**The task**
After locating the line with "Terms (1269, 1472)" in the data that follows, return it and every later line exactly, up to and including the line with "[paypel] (992, 102)".

(Provided data Opens)

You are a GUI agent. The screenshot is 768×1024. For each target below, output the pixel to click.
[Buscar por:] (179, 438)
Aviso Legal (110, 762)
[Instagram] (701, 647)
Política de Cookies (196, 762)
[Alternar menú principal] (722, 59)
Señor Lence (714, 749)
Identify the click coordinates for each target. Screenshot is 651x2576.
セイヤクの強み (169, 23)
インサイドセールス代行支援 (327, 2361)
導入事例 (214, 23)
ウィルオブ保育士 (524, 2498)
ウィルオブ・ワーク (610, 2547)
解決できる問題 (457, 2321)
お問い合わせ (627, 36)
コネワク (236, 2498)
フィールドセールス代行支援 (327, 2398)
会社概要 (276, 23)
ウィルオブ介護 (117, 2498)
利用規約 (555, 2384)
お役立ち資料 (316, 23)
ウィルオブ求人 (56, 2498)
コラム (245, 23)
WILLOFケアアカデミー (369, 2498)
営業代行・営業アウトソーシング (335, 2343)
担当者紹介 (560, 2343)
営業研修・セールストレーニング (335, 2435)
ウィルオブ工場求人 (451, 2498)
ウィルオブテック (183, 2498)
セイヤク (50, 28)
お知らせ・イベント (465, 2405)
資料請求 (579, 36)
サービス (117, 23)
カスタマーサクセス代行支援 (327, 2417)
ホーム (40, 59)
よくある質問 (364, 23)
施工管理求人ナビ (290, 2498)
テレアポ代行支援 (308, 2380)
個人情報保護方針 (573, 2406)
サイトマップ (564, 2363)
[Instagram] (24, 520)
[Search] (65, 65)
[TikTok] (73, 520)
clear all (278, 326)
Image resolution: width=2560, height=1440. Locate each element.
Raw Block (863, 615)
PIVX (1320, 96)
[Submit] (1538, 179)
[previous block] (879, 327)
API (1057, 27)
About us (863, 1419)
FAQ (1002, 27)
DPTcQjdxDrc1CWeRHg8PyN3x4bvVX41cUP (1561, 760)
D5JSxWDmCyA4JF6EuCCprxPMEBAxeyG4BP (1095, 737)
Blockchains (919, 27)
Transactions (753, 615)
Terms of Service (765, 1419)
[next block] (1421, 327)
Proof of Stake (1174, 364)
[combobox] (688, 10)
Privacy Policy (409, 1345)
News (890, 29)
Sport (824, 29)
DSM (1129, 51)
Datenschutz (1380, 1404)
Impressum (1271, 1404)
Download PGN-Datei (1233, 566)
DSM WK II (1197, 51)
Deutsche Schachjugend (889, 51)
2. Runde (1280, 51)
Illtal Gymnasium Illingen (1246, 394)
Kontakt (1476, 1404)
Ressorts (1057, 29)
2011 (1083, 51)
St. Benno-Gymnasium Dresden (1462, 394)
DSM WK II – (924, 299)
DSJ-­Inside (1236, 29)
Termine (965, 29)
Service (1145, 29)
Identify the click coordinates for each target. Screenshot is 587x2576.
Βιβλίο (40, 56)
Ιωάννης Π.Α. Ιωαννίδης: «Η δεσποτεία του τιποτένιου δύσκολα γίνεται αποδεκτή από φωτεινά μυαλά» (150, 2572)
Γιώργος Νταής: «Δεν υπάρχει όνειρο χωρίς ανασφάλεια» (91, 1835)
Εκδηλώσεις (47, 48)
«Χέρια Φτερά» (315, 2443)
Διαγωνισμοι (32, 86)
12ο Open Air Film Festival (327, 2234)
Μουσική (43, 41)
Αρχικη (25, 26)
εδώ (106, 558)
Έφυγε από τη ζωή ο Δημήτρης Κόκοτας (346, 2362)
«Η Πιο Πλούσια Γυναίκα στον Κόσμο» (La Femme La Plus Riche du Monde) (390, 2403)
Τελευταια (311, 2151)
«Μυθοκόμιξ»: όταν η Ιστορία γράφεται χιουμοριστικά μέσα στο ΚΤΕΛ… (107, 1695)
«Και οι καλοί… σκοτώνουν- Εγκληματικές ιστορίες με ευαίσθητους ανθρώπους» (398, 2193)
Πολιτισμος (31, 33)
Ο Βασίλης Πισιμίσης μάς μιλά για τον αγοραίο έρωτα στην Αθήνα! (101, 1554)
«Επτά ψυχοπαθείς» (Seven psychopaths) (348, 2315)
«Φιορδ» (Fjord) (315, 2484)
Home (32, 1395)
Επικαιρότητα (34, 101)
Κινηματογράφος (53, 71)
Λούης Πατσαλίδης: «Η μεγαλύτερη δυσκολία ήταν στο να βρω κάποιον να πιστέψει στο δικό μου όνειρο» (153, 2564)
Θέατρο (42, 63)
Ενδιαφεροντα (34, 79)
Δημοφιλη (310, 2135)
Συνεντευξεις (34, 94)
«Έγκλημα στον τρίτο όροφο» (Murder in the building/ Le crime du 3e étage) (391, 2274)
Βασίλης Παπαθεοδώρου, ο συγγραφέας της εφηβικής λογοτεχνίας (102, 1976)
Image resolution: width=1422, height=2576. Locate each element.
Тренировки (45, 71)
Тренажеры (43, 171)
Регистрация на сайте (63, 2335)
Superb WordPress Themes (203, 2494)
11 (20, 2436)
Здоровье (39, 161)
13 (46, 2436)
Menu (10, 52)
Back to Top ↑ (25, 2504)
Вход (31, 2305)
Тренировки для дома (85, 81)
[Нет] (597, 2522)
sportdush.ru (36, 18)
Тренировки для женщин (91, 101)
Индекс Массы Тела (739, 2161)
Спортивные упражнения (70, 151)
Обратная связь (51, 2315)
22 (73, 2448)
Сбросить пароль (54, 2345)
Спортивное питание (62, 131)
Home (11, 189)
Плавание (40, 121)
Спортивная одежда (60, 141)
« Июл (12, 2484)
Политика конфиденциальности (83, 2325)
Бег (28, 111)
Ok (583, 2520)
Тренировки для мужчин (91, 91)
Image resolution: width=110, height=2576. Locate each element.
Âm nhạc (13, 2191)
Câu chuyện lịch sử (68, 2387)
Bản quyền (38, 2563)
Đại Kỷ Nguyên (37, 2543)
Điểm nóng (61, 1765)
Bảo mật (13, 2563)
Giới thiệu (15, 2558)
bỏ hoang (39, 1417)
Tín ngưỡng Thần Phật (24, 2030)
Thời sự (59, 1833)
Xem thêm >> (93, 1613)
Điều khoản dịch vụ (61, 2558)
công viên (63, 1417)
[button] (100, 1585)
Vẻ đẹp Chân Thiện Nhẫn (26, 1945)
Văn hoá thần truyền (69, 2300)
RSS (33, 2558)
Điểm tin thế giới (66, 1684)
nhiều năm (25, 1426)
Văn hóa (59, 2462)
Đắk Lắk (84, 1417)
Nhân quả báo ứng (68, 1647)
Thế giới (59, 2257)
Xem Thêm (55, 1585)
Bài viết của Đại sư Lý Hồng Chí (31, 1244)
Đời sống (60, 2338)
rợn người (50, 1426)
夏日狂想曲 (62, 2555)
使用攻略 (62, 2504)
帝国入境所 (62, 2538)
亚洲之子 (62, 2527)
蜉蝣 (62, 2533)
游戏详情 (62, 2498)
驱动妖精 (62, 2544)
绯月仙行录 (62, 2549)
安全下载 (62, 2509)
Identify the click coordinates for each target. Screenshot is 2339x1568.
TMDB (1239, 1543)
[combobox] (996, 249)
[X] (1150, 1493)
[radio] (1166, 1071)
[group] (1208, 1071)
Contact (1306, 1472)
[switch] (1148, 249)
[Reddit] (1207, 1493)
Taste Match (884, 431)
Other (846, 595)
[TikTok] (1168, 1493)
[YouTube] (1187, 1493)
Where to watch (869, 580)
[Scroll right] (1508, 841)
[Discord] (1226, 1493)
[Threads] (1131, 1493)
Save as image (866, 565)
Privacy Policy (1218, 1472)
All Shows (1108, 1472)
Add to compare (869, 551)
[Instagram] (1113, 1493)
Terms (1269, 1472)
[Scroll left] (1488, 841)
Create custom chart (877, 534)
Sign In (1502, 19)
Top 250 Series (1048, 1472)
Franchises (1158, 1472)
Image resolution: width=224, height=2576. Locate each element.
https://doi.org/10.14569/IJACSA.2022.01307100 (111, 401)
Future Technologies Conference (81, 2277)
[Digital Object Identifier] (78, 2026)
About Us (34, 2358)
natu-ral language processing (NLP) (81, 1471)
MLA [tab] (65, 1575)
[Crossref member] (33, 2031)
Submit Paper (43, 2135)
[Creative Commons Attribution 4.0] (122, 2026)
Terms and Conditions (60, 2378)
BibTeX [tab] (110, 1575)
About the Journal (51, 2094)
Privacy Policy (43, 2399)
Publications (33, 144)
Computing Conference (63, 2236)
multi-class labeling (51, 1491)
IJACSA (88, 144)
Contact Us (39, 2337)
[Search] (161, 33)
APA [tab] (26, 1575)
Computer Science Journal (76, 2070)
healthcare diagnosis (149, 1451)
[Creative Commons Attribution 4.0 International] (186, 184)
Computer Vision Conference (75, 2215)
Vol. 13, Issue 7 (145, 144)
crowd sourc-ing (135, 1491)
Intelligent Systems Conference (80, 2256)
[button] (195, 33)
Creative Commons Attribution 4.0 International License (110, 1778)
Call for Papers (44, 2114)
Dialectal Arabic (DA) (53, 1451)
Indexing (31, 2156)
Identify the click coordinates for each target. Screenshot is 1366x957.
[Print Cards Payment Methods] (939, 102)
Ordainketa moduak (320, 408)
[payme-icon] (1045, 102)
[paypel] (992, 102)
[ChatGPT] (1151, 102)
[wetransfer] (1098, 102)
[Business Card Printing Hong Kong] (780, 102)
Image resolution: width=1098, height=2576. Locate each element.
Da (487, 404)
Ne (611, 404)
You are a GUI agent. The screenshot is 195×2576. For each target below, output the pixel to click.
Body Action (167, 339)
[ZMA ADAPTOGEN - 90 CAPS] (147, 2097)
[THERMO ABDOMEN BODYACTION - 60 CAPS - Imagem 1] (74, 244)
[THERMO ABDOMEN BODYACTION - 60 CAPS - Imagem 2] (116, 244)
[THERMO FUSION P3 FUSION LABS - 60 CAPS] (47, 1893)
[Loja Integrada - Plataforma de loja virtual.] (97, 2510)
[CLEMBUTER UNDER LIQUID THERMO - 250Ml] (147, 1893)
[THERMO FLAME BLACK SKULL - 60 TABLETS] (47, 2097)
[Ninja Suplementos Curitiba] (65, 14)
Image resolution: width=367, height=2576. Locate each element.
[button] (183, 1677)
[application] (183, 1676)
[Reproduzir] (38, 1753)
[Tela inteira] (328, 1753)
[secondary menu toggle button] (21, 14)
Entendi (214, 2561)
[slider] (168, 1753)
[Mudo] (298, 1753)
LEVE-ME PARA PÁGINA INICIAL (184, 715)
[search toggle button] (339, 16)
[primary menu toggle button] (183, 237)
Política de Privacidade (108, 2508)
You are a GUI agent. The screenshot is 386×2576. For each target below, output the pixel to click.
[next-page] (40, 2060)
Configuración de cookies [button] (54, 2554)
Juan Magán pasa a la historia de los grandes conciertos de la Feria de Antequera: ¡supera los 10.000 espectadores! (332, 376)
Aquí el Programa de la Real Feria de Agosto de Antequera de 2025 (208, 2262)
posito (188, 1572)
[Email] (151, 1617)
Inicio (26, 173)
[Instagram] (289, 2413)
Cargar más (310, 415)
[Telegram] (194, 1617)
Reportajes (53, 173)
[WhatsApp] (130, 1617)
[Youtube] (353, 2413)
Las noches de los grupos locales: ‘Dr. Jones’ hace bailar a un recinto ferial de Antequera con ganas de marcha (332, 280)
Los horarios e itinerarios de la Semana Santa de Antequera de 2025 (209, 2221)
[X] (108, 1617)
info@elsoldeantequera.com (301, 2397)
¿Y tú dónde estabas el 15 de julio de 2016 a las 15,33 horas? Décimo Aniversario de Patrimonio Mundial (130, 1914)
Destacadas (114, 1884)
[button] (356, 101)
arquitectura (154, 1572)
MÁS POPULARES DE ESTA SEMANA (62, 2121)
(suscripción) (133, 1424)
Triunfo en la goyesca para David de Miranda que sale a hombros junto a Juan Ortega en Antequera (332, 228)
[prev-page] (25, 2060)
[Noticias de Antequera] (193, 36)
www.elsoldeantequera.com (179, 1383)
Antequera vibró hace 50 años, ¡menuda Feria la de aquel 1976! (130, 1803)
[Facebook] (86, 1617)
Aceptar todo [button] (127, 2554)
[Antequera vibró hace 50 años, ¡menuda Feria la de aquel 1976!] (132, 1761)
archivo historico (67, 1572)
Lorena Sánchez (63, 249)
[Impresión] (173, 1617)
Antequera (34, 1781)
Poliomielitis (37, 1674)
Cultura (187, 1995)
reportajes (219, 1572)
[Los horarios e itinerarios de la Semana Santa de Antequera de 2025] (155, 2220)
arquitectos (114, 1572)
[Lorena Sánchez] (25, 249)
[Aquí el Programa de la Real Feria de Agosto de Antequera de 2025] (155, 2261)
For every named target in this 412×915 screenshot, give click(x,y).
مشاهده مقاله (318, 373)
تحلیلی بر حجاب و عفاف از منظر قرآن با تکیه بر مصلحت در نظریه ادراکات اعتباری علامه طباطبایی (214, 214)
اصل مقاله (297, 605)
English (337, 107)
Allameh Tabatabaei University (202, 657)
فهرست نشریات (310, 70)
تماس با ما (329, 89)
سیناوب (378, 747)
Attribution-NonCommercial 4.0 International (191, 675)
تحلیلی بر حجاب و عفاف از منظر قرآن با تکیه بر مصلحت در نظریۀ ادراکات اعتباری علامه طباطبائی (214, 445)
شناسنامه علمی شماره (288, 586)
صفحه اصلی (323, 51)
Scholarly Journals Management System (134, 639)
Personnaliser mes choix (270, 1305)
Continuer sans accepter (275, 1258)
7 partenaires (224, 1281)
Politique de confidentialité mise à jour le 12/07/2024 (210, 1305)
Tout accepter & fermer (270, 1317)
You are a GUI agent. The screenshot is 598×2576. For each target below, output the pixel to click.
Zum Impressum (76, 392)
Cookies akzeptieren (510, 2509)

(Provided data Closes)

**Task solution**
Terms (1269, 1472)
[Scroll left] (1488, 841)
Create custom chart (877, 534)
Sign In (1502, 19)
Top 250 Series (1048, 1472)
Franchises (1158, 1472)
Image resolution: width=224, height=2576. Locate each element.
https://doi.org/10.14569/IJACSA.2022.01307100 (111, 401)
Future Technologies Conference (81, 2277)
[Digital Object Identifier] (78, 2026)
About Us (34, 2358)
natu-ral language processing (NLP) (81, 1471)
MLA [tab] (65, 1575)
[Crossref member] (33, 2031)
Submit Paper (43, 2135)
[Creative Commons Attribution 4.0] (122, 2026)
Terms and Conditions (60, 2378)
BibTeX [tab] (110, 1575)
About the Journal (51, 2094)
Privacy Policy (43, 2399)
Publications (33, 144)
Computing Conference (63, 2236)
multi-class labeling (51, 1491)
IJACSA (88, 144)
Contact Us (39, 2337)
[Search] (161, 33)
APA [tab] (26, 1575)
Computer Science Journal (76, 2070)
healthcare diagnosis (149, 1451)
[Creative Commons Attribution 4.0 International] (186, 184)
Computer Vision Conference (75, 2215)
Vol. 13, Issue 7 (145, 144)
crowd sourc-ing (135, 1491)
Intelligent Systems Conference (80, 2256)
[button] (195, 33)
Creative Commons Attribution 4.0 International License (110, 1778)
Call for Papers (44, 2114)
Dialectal Arabic (DA) (53, 1451)
Indexing (31, 2156)
Identify the click coordinates for each target. Screenshot is 1366x957.
[Print Cards Payment Methods] (939, 102)
Ordainketa moduak (320, 408)
[payme-icon] (1045, 102)
[paypel] (992, 102)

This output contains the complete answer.